The Committee for Exiting the EU met in Cambridge and heard evidence from Professor Greg Hannon, Director, Cancer Research UK Cambridge Institute; Professor Eilís Ferran, Pro-Vice Chancellor for Institutional International Relations, Cambridge University; Dr Andy Williams, Vice-President of Research & Development, MedImmune and Cambridge Transition Team Leader, AstraZeneca; and Michael Lawrence, Business Development Director, Deimos UK.

We heard about the concerns of the research sector over Brexit. You can read my questions below.

Stephen Kinnock: Just out of interest, have you done any assessment of what the cost may be in terms of time and resource, opportunity cost and financially, of having to create a separate regulatory regime for the UK to somehow disentangle us from the current deeply intertwined UK/EU regulatory regimes? In the scenario planning that you have done, I am just wondering if there is any definition of what that actual cost would be in tangible terms.

Dr Williams: It is difficult to do when the first thing we are asking for is certainty to know what the future relationship is going to be. We know some basic building blocks, like establishing a lab in the EU that can do GCP and GxP-type activities, but until we have that certainty—businesses are very good at this: “Tell us what the rules are, and we will go and figure out how do to them”. There is only so much you can do theoretically until you know what the rules are.

Professor Hannon: I have been informed by my policy adviser that CRUK is actually commissioning research in this area, trying to calculate what the financial impacts will be, but I think you brought up a really important point on opportunity cost. I guess I keep harping on on this. The opportunity to participate in the EU intellectual environment and in the EU clinical environment is absolutely critical and has to continue. But there is also financial opportunity. There are clinical trials that are happening on this site that gather significant European funding. There is also going to be a cost to system with the loss of those. Particularly with the breast cancer trial, as that would not have happened without €1.6 million in European funding. We have costs associated not only with the establishment and different regulatory network, but we have opportunities that will be lost and trials that we just will not participate in.
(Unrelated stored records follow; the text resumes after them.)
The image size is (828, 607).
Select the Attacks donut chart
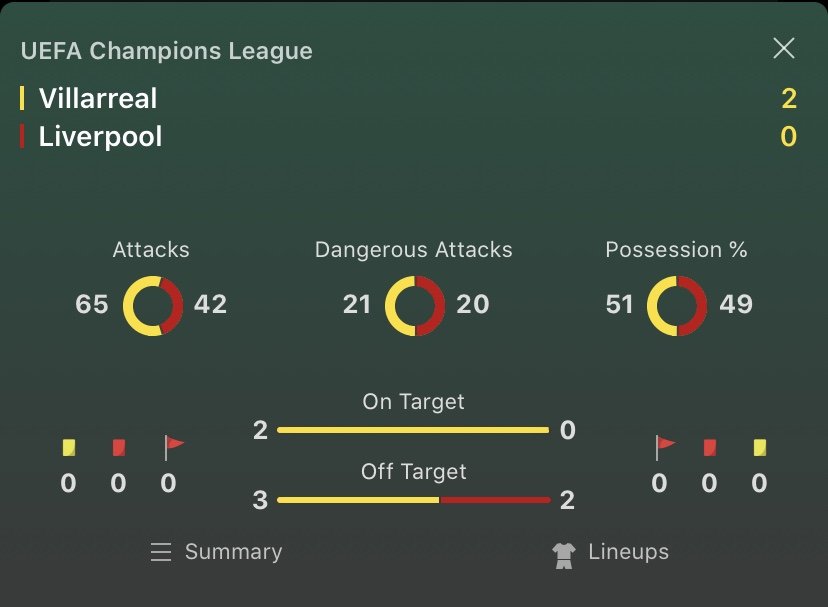pyautogui.click(x=153, y=305)
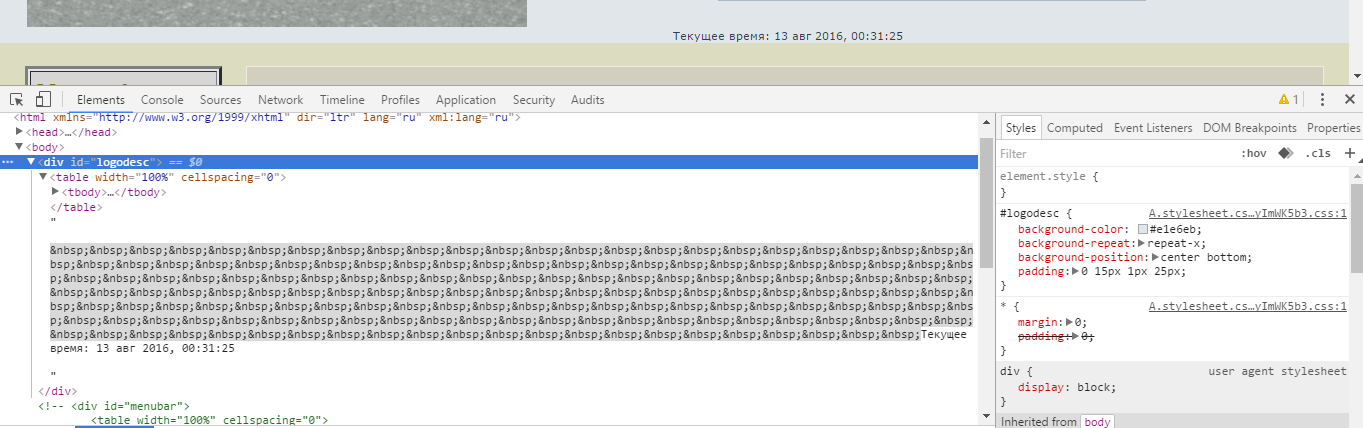This screenshot has width=1363, height=428.
Task: Toggle the .cls element classes panel
Action: 1318,153
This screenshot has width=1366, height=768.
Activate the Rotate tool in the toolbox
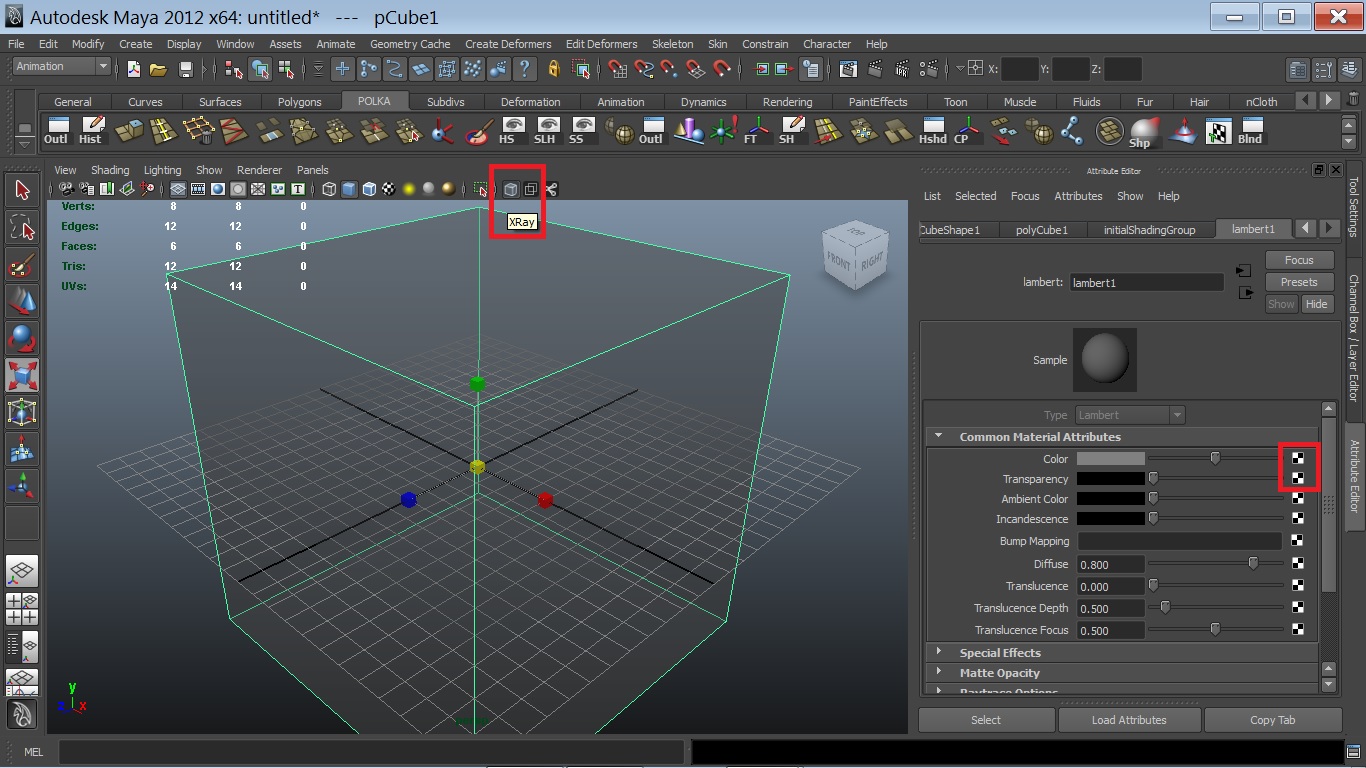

Stephen Kinnock: One final question; you, I am sure, have been following the debate about what the future relationship between the UK and the EU could or should be with great interest and—this is a personal view—it seems to be boiling down to a choice between what people are calling a Canada-based model or a Norway-based model. The Canada-based model is very deeply integrated in terms of trading goods but not so much in terms of services and some of the regulatory alignment that we are talking about here, and the Norway model is where the European Economic Area, EEA, countries are pretty much aligned with most of the acquis communautaire and all of these regulations and directives that we at talking about today. If you were advising the British Government right now as we go into this critical phase of the Brexit negotiations, would you be pushing for a Canada model or for a Norway model?

Professor Ferran: The Canada model does not work for us, because it does not address the issues that we have. Of those choices, we would definitely be advocating a Norway model, which would keep us in all of the funding programmes and would ensure student mobility and researcher mobility as well. But, of course, that means we would be assuming free movement, which would be part of the Norway model. If that is not politically achievable, we would want to be as close to that as we can get by a bespoke deal, keeping us in FP9 as an associated country. If we cannot get that, then we would want whatever the UK puts in place by way of alternative funding to be not just at the monetary level comparable to ERC funding, but also capture the really crucial thing about European funding and the ERC in particular, which is if you get an ERC grant you have won a competition against the best in the world. Anything the UK does would need to deliver that sort of genuinely international excellence as well.

Dr Williams: Without looking behind to my policy adviser, I am pretty confident that we have not taken a view on that. I would come back to something I said before, which was that we need regulatory certainty so we can plan for the future. Obviously, continued membership of the EMA or harmonisation is key for us but so is smooth supply; so, trade as well to an extent. In global supply of medicines that supply chain just goes backwards and forwards all over the place. It would take a lot of work to unpick that if we had barriers to the supply of materials between the UK and Europe—that is probably a bit of both, isn’t it?

Professor Hannon: Again, just to echo Professor Ferran in a way, certainly I think we would prefer a model where we maintained as much of our ability to recruit the top-tier global talent as is possible. I think that the point made about FP9 is right on the money, and I think that there is evidence that we as a research enterprise compete extremely well amongst the best in the world. In fact, the UK trials disproportionately to its population from the ERC granting system, and so although we are not the largest country, we have been exceptionally successful and are generally at the top of the list for getting grants from ERC that support individual science. Then, if you look at the nationality breakdown within that group from the UK that gets these grants, it is very mixed. It is about 50%—there is about equal representation of UK citizens and EU citizens—which says that not only are we competing in the ERC granting system with the best in the world but we have attracted researchers to the UK that are of that calibre from Europe.

Michael Lawrence: We definitely need freedom of movement. We need the best possible access to the single market. I am not sure if the Norway model is better for that. We need access to the Horizon 2020 programme, and we need access to the European Union space programmes. I think all of those things are not delivered either by a Canada or Norway agreement; they are something different, and they are much closer to today’s situation.